(Task list)
1. In the blog post, whom did the author pick up today's tip from?
2. Please write out the part of the blog post from "Things I Learned" up to and including "as physical therapists.", word for word.

(Extracted text)
<<<<

Things I Learned from Smart People: Installment 1
Written on July 29, 2009 at 12:25 pm, by Eric Cressey
This post marks the first of a new series where I’ll give credit to a lot of the people who in one way or another have made me better at what I do. In most cases, they’ll be quick tips that I’ve taken away and applied immediately into my existing methodology. Very few of them will require more than a few sentences to explain – and I’ll usually give you some recommended reading at the end of the entry.
Today’s tip was one I picked up from Bill Hartman on a recent trip to Indianapolis. Keep in mind that this is more along the lines of “knowledge for the sake of being smart,” not because many of these provocative tests are ones that should be used by those who aren’t trained as physical therapists.
Anyway, We were talking about the high frequency of lumbar spine disc herniations and bulges on MRI that are not accompanied with any symptoms.
Taking it a step further, though, you’ll also see people who have back pain plus these issues on diagnostic imaging, yet that doesn’t necessarily mean that the imaging finding is clinical significant (the pain might be coming from something else). One classic test that’s been used to test for neural tension in this regard is the slump test.

>>>>

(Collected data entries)
<<<<

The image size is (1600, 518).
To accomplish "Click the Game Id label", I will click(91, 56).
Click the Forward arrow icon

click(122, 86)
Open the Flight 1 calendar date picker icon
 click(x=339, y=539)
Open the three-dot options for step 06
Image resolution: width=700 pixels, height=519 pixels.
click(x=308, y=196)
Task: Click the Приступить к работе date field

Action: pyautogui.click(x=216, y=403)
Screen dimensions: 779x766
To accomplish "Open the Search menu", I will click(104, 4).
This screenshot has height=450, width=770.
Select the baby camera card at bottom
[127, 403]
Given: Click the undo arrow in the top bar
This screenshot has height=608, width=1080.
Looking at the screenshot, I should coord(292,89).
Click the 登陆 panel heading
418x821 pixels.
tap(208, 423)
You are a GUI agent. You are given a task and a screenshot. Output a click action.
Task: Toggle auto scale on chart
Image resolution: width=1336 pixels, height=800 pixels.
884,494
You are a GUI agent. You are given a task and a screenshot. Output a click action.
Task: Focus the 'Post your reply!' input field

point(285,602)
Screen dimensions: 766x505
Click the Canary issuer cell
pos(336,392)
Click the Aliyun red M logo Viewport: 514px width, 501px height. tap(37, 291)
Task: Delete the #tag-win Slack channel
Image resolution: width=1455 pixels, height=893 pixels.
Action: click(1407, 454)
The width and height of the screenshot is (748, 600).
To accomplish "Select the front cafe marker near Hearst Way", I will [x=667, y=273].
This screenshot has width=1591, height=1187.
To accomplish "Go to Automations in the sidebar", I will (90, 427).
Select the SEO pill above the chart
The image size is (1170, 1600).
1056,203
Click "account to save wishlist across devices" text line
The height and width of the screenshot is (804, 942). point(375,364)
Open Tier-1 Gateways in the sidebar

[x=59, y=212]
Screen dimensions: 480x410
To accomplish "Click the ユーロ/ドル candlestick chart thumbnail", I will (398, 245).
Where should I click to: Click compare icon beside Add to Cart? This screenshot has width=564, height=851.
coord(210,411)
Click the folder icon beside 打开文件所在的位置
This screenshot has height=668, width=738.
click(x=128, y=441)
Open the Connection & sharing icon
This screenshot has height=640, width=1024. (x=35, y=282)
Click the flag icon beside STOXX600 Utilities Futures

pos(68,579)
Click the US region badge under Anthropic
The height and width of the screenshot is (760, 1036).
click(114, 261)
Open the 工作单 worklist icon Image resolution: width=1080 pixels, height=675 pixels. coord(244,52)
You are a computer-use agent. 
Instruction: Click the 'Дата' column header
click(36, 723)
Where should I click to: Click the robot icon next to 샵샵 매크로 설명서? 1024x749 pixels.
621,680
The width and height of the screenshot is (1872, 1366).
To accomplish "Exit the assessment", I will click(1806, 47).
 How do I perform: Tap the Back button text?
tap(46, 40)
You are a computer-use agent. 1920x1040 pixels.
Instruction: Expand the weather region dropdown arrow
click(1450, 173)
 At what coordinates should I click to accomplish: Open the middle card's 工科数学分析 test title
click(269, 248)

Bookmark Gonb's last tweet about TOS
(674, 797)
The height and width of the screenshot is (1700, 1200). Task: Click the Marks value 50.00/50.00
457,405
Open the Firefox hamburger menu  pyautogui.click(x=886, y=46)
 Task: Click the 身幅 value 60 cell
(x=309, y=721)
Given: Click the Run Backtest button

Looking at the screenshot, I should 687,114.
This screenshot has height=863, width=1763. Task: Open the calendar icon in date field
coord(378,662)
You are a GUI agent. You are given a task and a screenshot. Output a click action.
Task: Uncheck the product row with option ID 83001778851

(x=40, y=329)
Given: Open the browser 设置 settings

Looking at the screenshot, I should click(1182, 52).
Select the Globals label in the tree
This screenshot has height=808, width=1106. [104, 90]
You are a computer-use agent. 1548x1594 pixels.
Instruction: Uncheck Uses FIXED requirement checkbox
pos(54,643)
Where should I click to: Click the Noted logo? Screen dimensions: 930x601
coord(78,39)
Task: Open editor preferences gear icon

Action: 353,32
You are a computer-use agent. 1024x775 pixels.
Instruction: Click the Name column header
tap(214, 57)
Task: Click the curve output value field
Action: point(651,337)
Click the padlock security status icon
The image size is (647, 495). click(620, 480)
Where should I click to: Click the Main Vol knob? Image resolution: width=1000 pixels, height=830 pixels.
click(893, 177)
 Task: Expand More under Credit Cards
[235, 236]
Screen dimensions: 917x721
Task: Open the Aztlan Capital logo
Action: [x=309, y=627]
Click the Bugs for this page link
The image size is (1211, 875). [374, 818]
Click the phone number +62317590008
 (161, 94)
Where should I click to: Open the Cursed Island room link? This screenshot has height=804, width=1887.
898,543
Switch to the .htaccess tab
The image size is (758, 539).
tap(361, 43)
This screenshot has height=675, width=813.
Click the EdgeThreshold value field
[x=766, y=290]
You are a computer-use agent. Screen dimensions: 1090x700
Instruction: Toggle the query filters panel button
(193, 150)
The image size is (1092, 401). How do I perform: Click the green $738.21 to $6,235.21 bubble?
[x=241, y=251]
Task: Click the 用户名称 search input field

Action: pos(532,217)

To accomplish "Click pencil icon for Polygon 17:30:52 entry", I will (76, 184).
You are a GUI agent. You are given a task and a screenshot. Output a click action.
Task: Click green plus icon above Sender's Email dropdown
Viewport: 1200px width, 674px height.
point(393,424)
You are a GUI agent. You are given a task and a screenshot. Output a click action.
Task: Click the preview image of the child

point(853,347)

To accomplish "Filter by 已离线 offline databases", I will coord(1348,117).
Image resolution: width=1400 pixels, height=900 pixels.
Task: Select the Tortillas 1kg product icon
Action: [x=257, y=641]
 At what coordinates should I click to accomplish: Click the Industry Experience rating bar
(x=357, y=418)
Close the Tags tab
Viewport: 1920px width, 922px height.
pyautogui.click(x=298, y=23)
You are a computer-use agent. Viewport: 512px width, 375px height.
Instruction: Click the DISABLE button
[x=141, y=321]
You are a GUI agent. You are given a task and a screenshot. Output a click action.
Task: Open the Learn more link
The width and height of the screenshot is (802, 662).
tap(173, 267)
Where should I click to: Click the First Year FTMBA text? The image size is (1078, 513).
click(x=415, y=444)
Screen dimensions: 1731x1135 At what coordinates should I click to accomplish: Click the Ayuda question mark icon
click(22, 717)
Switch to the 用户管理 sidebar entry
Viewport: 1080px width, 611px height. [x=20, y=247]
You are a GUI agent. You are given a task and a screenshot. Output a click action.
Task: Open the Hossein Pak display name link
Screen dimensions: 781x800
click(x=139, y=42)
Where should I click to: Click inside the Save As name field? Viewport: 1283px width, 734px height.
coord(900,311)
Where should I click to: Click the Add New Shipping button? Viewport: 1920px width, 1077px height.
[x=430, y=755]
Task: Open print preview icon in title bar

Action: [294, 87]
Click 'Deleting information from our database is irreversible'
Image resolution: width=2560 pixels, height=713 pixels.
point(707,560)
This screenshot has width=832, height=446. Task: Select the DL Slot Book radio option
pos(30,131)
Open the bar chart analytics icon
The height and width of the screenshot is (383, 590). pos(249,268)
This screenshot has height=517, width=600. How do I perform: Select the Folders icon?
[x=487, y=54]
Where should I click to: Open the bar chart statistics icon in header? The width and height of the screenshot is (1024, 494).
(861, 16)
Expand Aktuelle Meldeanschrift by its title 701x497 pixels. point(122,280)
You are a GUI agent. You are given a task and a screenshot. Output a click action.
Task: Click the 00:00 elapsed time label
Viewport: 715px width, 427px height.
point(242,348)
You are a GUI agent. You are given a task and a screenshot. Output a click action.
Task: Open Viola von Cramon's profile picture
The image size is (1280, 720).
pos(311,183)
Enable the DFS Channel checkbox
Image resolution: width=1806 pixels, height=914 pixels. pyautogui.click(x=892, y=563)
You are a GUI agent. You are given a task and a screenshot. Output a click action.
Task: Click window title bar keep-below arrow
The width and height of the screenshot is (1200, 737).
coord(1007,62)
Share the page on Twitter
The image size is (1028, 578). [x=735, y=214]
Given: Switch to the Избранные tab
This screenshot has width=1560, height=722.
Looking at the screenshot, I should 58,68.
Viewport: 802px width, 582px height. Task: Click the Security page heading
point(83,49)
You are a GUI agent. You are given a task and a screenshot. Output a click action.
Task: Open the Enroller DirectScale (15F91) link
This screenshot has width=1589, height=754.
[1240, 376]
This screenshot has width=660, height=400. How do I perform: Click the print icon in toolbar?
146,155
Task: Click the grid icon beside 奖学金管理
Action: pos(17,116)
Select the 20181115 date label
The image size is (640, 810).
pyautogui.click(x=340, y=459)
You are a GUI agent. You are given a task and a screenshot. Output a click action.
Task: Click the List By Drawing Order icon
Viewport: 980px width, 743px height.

>>>>

(Answers to the exercises)
1. Bill Hartman

2.
Things I Learned from Smart People: Installment 1
Written on July 29, 2009 at 12:25 pm, by Eric Cressey
This post marks the first of a new series where I’ll give credit to a lot of the people who in one way or another have made me better at what I do. In most cases, they’ll be quick tips that I’ve taken away and applied immediately into my existing methodology. Very few of them will require more than a few sentences to explain – and I’ll usually give you some recommended reading at the end of the entry.
Today’s tip was one I picked up from Bill Hartman on a recent trip to Indianapolis. Keep in mind that this is more along the lines of “knowledge for the sake of being smart,” not because many of these provocative tests are ones that should be used by those who aren’t trained as physical therapists.